## [ABOUT THIS EXERCISE]
All of the data below should come back exactly as written, minus its images.

## [Stored dataset items]
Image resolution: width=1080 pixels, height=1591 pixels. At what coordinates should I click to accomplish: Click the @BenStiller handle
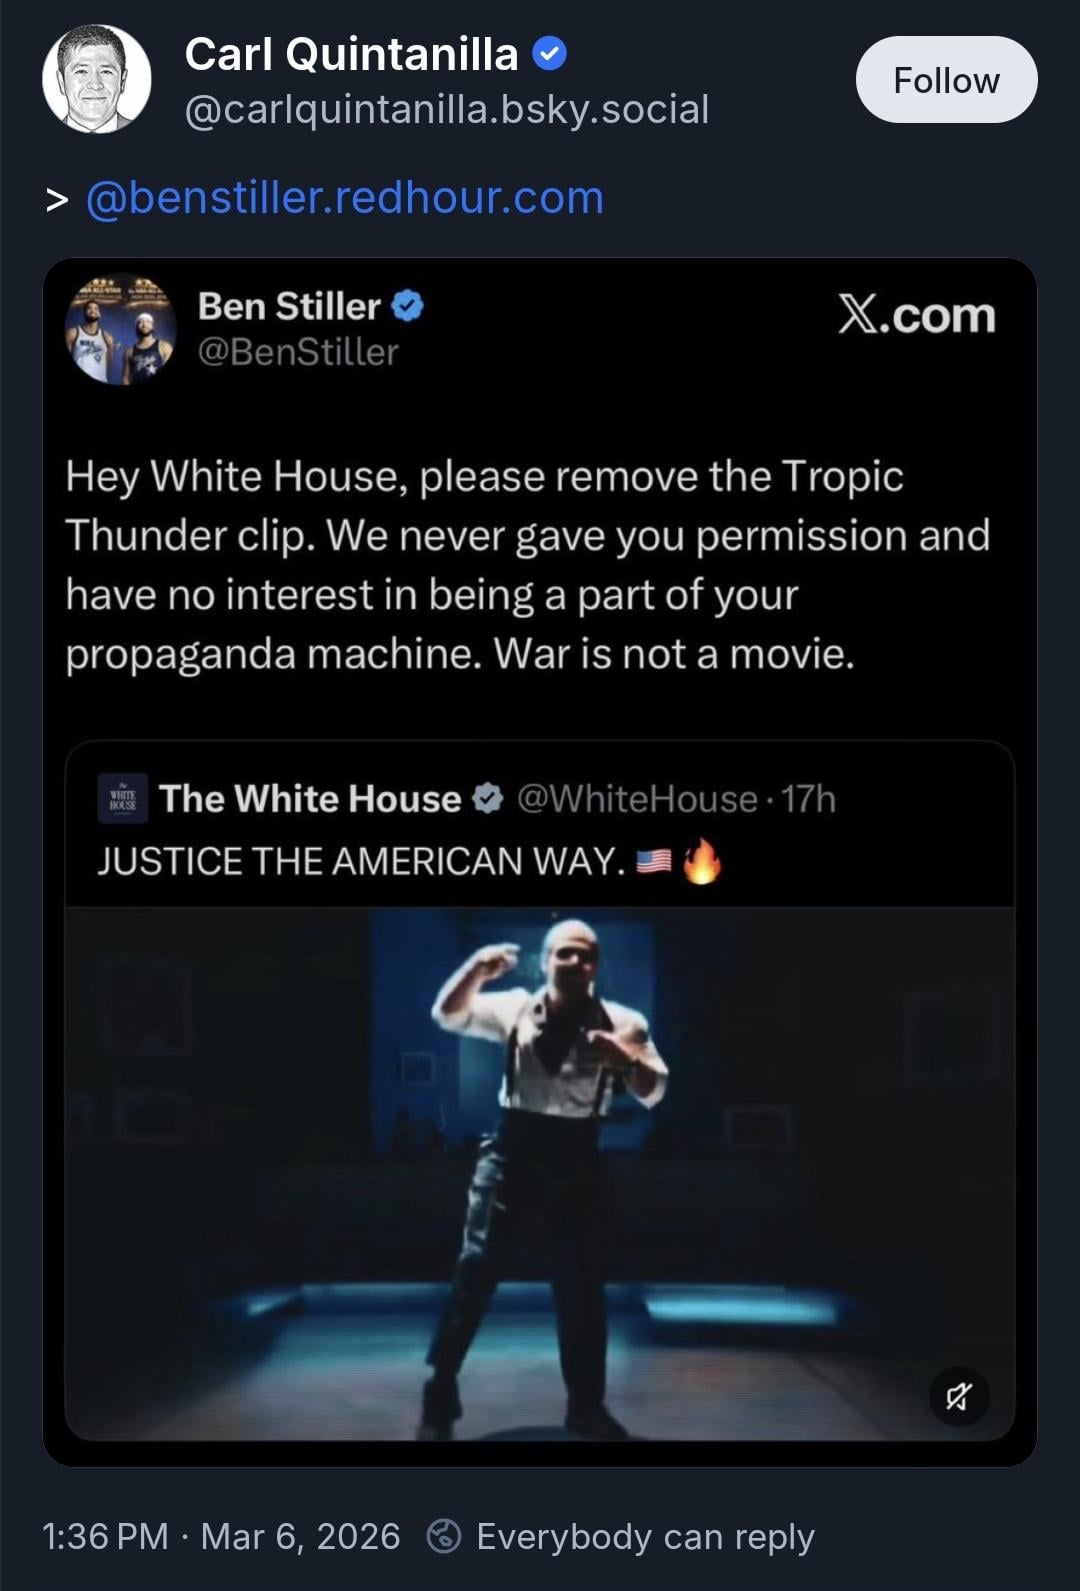(x=298, y=352)
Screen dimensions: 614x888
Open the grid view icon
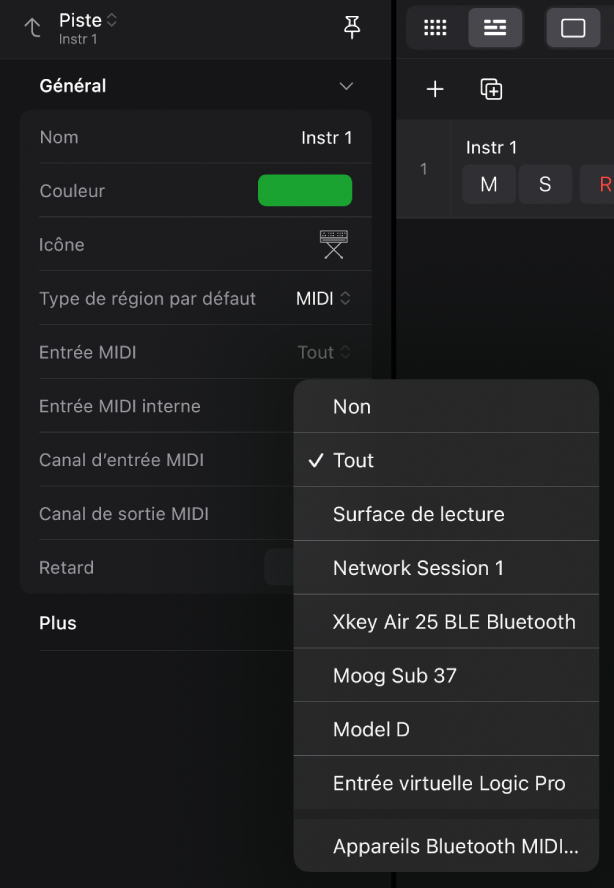435,28
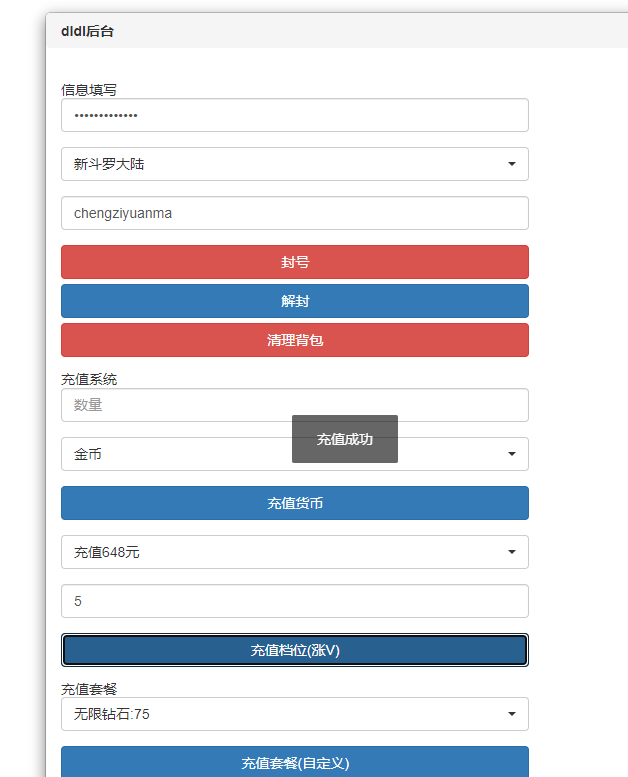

## [TASK RESULT]
Image resolution: width=1080 pixels, height=1591 pixels. At what coordinates should I click to accomplish: Click the @BenStiller handle
(x=298, y=352)
Screen dimensions: 614x888
Open the grid view icon
435,28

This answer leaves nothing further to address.